Text block ::
FIG. 6 assumes that transactions concentrate on the tuples in a specific range. For example, for a database for operating a shopping mall, the number of transactions may be different for each client. For example, for a VIP client, many transactions would be generated in comparison to common clients. The client information is likely to be simultaneously accessed, such that the client information tuples for the VIP client generate many transactions. In FIG. 6, in accordance with this situation, it is assumed that the tuples for common clients (about 98,000 people) in the client table generate about 20,000 cases of transactions per hour, whereas the tuples for VIP clients in the client table generate about 210,000 cases of transactions per hour.

In this case, the client table needs to be separated such that there are a small amount of tuples generating a plurality of transactions in one node. For example, when all of 100 thousand tuples are separated uniformly by 33,000 cases, simply, VIP tuples may concentrate on a specific node, in which the effect of sharding may be reduced by half. Therefore, as illustrated in FIG. 6, speed of processing a database would be increased by the transaction distribution, by dividing only the tuples for the VIP clients into two shards and separating them to new nodes 100-13 and 100-14.

As illustrated in FIGS. 5 and 6, the partition target node may generate a sharding strategy to be applied to the partition target node, using the meta information and transaction log of the database data. The partition target node may generate the shard key and the shard function such that the transactions between the partition target node and the new nodes are uniformly distributed by using the transaction log.

Returning to FIG. 3, a partition target node may shard at least a portion of the data in the partition target node to one or more new nodes in accordance with a predetermined sharding strategy.

The sharding strategy applied to the partition target node and the sharding strategy applied to the new nodes may be the same or may be different. When the sharding strategy applied to the partition target node and the sharding strategy applied to the new nodes are the same, as illustrated in FIG. 2A, the partition target node and the new node may be connected by bus topology.

In contrast, when the sharding strategy applied to the partition target node and the sharding strategy applied to the new nodes are different, as illustrated in FIG. 2B, the partition target node and the new node may be connected by tree type topology. The partition target node may register two or more new nodes as child nodes of the partition target node and may perform a child node registration process that separates and moves the database data of the partition target node to the child nodes. That is, the partition target node may just transmit the queries to be introduced into the child nodes to the child nodes without storing data. The child node registration process may include: sharding the entire database data of the partition target node to two or more new nodes; registering all of the two or more new nodes in the shard specification information of the partition target node as child nodes; and recording the shard specification information of the child nodes on the child nodes.

On the other hand, the constituent nodes constituting the distributed database system according to the present invention may store the shard specification information, which is the information on the range of the data stored in nodes. The constituent nodes each determine whether the query data is that stored in the constituent nodes with reference to the shard specification information when the query is introduced, and then may make a response after processing it, if it is that stored in the constituent nodes, or perform filtering-out if it is not.

After the sharding, the partition target node and the new nodes may update the shard specification information or record new shard specification information.

According to an exemplary embodiment, the partition target node can perform the sharding by the partition target node without an operation of a manager, but according to another exemplary embodiment, at least a guiding operation for the manager may be included in the sharding.

Dataset ::
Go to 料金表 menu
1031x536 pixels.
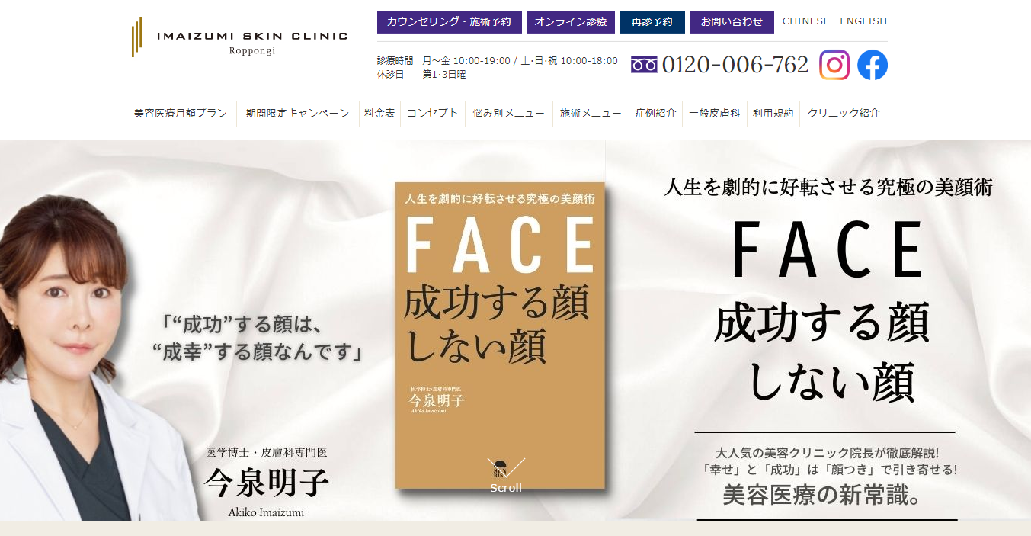click(379, 113)
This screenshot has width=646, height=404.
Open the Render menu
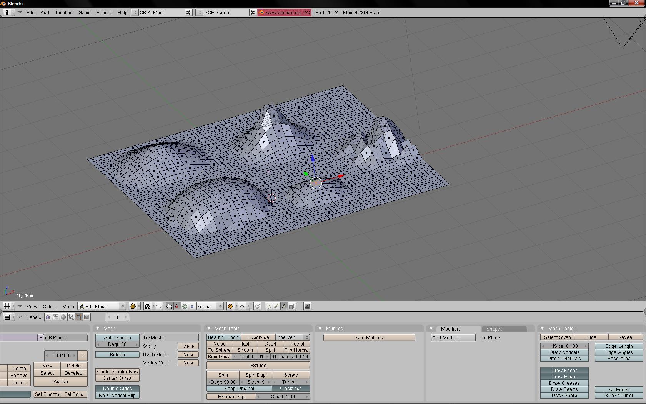tap(104, 12)
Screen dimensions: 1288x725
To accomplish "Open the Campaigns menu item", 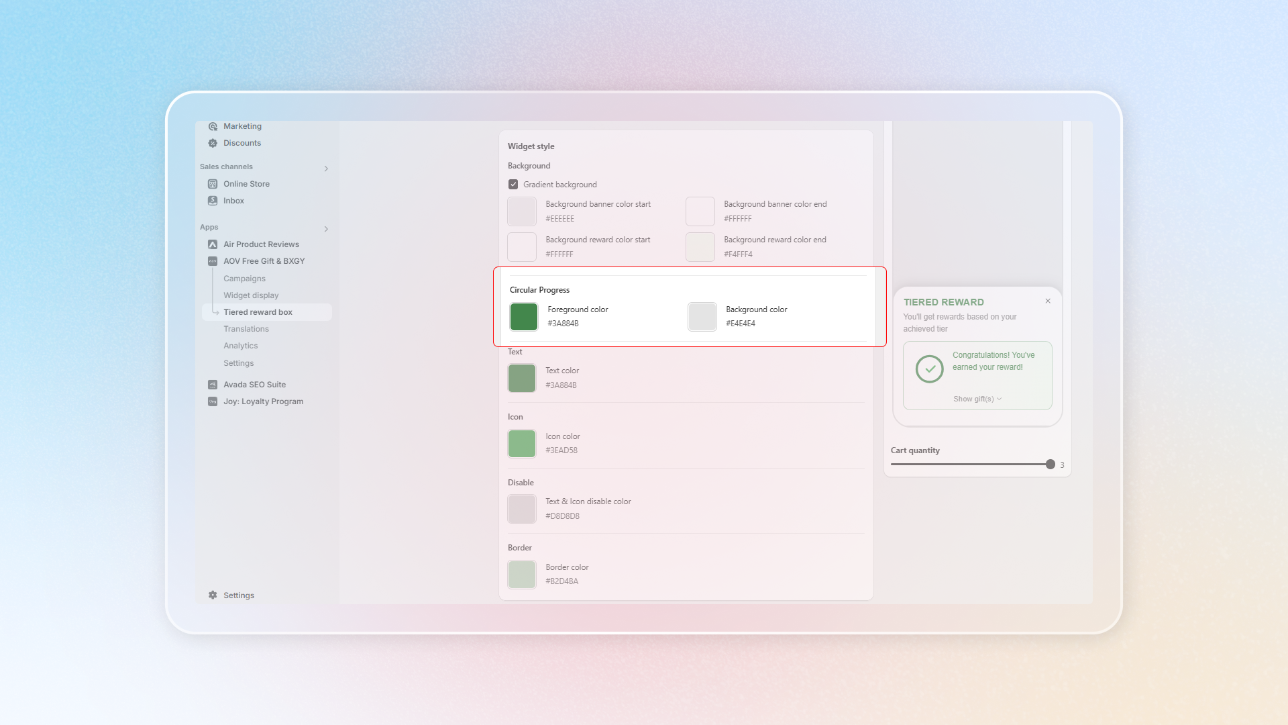I will point(244,279).
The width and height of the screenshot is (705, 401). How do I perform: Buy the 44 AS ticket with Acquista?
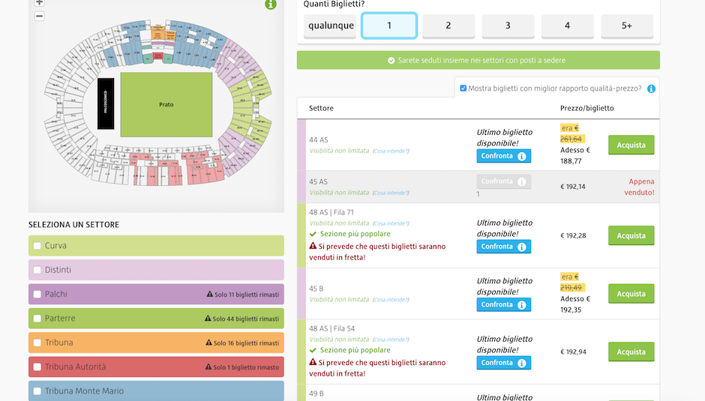pos(631,145)
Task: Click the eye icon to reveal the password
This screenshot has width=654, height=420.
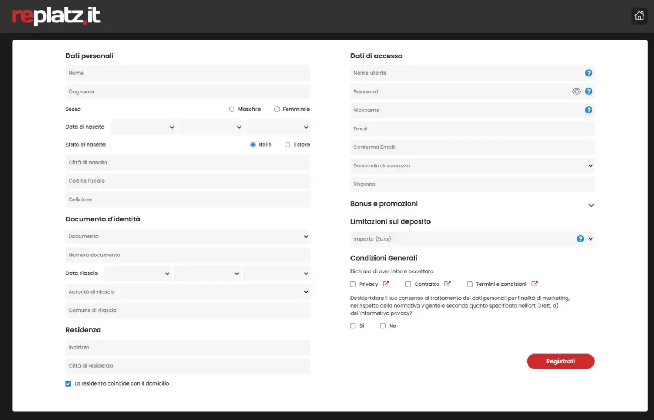Action: click(577, 91)
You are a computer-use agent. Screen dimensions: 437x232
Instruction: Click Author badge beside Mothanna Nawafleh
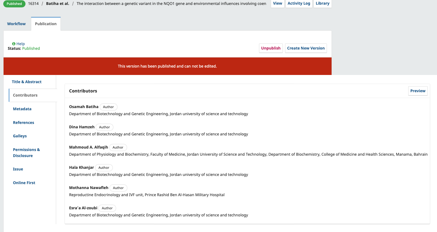tap(118, 188)
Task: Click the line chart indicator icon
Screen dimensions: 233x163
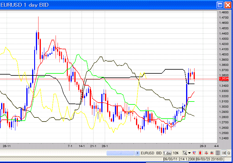Action: pyautogui.click(x=194, y=153)
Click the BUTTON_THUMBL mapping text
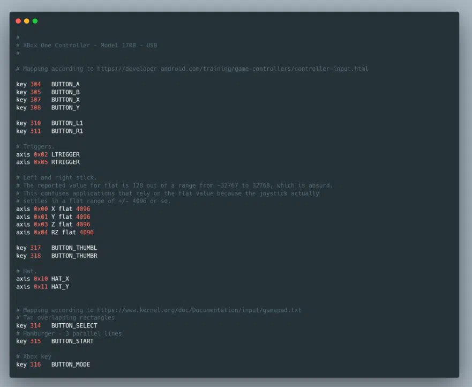Screen dimensions: 472x387 pos(74,248)
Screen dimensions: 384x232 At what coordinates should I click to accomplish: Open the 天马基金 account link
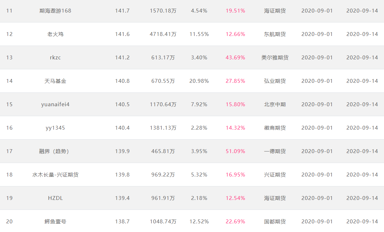pyautogui.click(x=55, y=81)
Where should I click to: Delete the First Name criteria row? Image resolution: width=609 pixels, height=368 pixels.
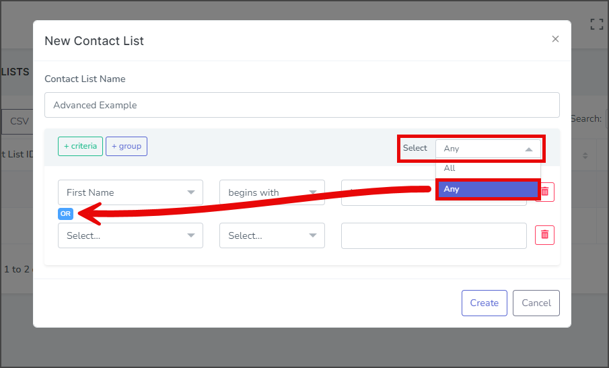pyautogui.click(x=545, y=192)
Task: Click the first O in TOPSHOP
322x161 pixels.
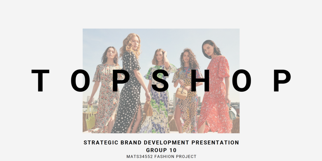Action: (80, 81)
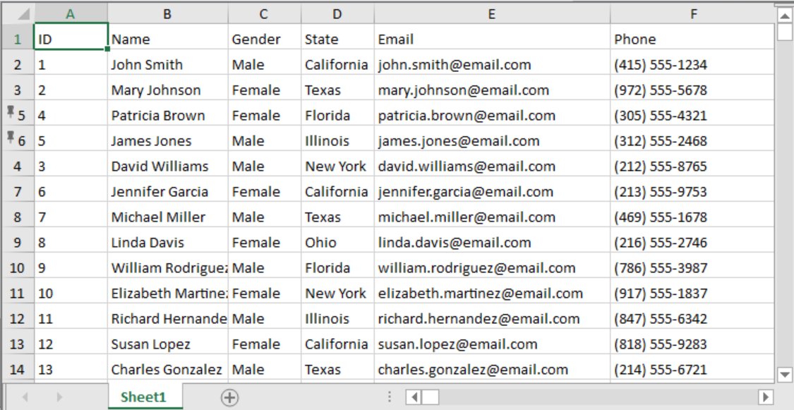
Task: Switch to the Sheet1 tab
Action: [x=143, y=397]
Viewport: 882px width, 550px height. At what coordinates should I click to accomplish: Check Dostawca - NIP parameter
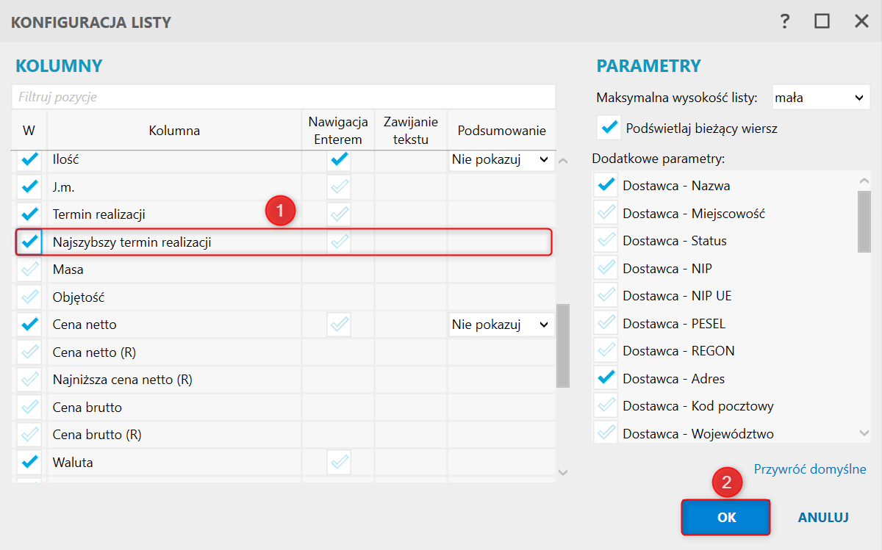point(606,268)
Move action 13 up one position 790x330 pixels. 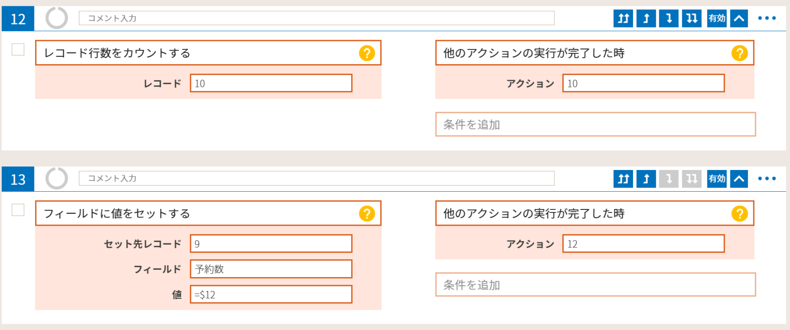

Short exercise 1 :: Return the part of the database sharding text that begins at the words "Returning to FIG." and ends after the words "by bus topology.".
Short exercise 2 :: Supply the next part of the database sharding text, starting after its final sentence.
The listing above was taken from a different source than the database sharding text.

Reply 1 ::
Returning to FIG. 3, a partition target node may shard at least a portion of the data in the partition target node to one or more new nodes in accordance with a predetermined sharding strategy.

The sharding strategy applied to the partition target node and the sharding strategy applied to the new nodes may be the same or may be different. When the sharding strategy applied to the partition target node and the sharding strategy applied to the new nodes are the same, as illustrated in FIG. 2A, the partition target node and the new node may be connected by bus topology.

Reply 2 ::
For example, the partition target node may provide grounds allowing a manager to determine the sharding strategies by generating two or more sharding strategies, calculating the points of the generated sharding strategies by using the meta information and transaction log of the database data included in the partition target node, and notifying a predetermined manager of the generated sharding strategies and the calculated points for the sharding strategies.

Further, for example, the partition target node may estimate the database size and the transaction distribution situation after performing sharding in accordance with the sharding strategy, notify the manager of the partition target node, the sharding strategy, and the transaction distribution situation before the sharding, and perform the sharding under confirmation of the manager. That is, the sharding can increase stability, because it is performed under confirmation of a manager.

Next, the configuration of the constituent nodes of the distributed database according to an exemplary embodiment will be described with reference to FIG. 7. As illustrated in FIG. 7, the constituent nodes according to the exemplary embodiment may each include a query processor 108, a data shard engine 102, a sharding management information storage 106, and a database data storage 104.

The query processor 108, a module processing introduced queries, may include the shard specification data. The query processor 108 determines whether the query data is that stored in the constituent nodes with reference to the shard specification information when the query is introduced, and then it may make a response after processing it, if it is that stored therein, or perform filtering-out if it is not.

The data shard engine 102 is in charge of monitoring of whether sharding starts, and generation of a sharding strategy. The monitoring method and the sharding strategy generation process by the data shard engine 102 follow the exemplary embodiments described above.

Meta information 160 that is data about the database data 104 such as the tables constituting a database and the sizes of the tables, transaction log 161 that is a record about generation of transactions for each table or the tuples in a specific range in each table, the information 162 on the sharding strategy to be applied when it becomes a partition target node, summary information 163 for the database data 104 such as an aggregate function and the range of the value for non-numerical data may be stored in the sharding management information storage 106.

On the other hand, according to an exemplary embodiment, the ground for determining whether to perform sharding may depend on the sharding strategies. Referring to FIG. 8, the equation and the sharding limit for determining the value of the degree of node concentration may be different for each sharding strategy. In this case, the method of managing a distributed database illustrated in FIG. 3 may be changed, as in FIG. 9.

A method of managing a distributed database according to another exemplary embodiment will be described with reference to FIG. 9.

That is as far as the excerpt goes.